Electrospray mass spectrometry (ESI-MS) has been used to examine monoclonal antibodies (MAbs), antibody fragments (Fab and Fc), modified fragments and a range of other chemically-modified proteins as part of a study aimed at establishing ESI-MS as a method for the rapid characterisation of conjugated proteins.

This has been approached from two angles. Firstly, ESI-MS of complexes formed between chelators such as diethylenetriaminepentaacetic acid (DTPA) and other small molecules (eg. biotin and iodine) conjugated to hen egg white lysozyme (HEL) (14 kDa) and horse heart myoglobin (MYO) (17 kDa) demonstrate the considerable advantages of this powerful technique compared with existing methods for the characterisation of chemically-conjugated proteins.
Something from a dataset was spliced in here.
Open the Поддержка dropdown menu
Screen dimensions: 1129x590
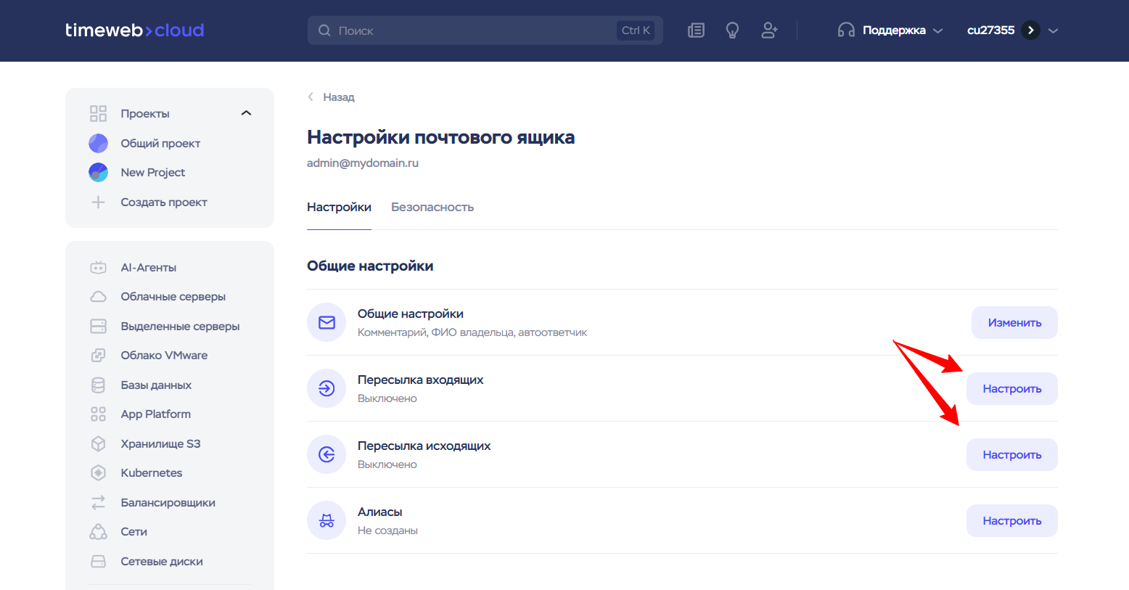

Secondly, the conditions for ESI-MS of intact antibodies and antibody fragments have been examined in detail, and we have shown that the addition of several biotin molecules to the 50 kDa Fab fragment can be easily detected in ESI mass spectra thus demonstrating the potential for the characterisation of modified MAb fragments and metabolites.

Finally, the strengths and limitations of ESI-MS of intact antibodies are discussed and these results indicate that it may only be possible to detect average shifts in the mass of intact antibodies following modification.